Dimensionality of datasets in multiple regression

81 Views Asked by At

As an example, let's say that a linear regression is performed of the form

$$Y = \beta_0 + \beta_1X_1 + \beta_2X_2 + \cdots + \beta_nX_n +\varepsilon$$

where $Y$ is a vector of $10,000$ measurements of peak acceleration of different car models, and the regressors correspond to different technical features of the cars.

From a linear algebra standpoint $Y$ lives in $\mathbb R^{10000}$, and the coefficients are found by minimizing the sum of the square distances of this vector on a hyperplane.

Now, from the point of view of dimension being the number of linearly independent vectors that span a space, this vector $Y$ is just $1$ dimension.

If it is truly $1$-dimension of a $\mathbb R^{10000}$ ambient space, the Euclidean projection on the hyperplane that underpins the process of finding the coefficients does not have any dimensionality issues (collinearity between the regressors being a separate topic). Otherwise, $L^2$ norms in high dimensions do pose problems.

So is $Y$ (the vector of $10,000$ observations) $1$-mimensional or high dimensional?

2

There are 2 best solutions below

1
On BEST ANSWER

Consider the function $$f(X_1,X_2) = \beta_0 + \beta_1 X_1 +\beta_2 X_2. $$ This is a plane in 3 dimensions no matter how many times you evaluate the function. Thus, your problem "lives" in a $2$-dimensional space.

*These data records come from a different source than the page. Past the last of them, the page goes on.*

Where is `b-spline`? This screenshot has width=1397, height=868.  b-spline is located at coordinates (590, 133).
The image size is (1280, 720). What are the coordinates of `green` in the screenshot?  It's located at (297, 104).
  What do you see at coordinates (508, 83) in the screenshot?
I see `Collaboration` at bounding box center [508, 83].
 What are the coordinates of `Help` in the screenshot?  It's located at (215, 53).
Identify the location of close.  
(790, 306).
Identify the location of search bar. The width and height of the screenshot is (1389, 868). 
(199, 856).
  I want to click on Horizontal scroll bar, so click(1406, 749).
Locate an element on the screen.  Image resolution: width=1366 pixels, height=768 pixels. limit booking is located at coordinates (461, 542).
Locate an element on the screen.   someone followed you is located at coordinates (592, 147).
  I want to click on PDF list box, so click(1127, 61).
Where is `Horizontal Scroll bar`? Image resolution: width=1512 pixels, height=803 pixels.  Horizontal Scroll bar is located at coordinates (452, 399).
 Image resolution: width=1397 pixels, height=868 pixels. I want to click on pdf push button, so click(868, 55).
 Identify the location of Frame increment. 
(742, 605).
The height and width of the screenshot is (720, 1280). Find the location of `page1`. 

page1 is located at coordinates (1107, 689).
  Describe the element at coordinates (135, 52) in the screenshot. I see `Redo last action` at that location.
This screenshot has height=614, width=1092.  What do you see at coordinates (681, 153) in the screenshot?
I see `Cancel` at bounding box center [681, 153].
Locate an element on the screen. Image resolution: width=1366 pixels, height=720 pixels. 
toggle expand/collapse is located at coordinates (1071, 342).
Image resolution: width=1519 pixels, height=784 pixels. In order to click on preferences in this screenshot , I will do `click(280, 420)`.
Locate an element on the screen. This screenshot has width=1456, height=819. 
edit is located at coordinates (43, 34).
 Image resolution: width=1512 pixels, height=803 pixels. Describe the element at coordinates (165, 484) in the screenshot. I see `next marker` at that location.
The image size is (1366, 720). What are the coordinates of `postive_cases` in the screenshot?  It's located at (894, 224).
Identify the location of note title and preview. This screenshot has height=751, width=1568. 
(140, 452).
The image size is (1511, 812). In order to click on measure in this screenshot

As for using the $L^2$ norm, you are correct. This link might be useful in that regard Link

0
On

The issue of dimensionality is the context of regression analysis is the ratio between $n$, number of observations, and $p$, number of estimated parameters. As closer $n$ to $p$, the less reliable your estimated model is. Assume that your model is $$ y = \beta_0 + \sum_{j=1}^px_j\beta_j + \epsilon, $$ hence in order to find the OLS estimators of $\beta = (\beta_0,...,\beta_p)$ you project the vector $y$ on the affine space spanned by $(1,x_1,...,x_p)$, hence it is a $p$ dimensional space. The number of observations, $n$, is not count as dimension. If you have a continuous stochastic process, then you can sample from it infinitely many times, i.e., $n\to \infty$, that is usually a good feature because you can safely use asymptotic results. Notably, in such a case, there is another problem of artificially low p.values, but this is unrelated to the dimension of the model or the embedded space.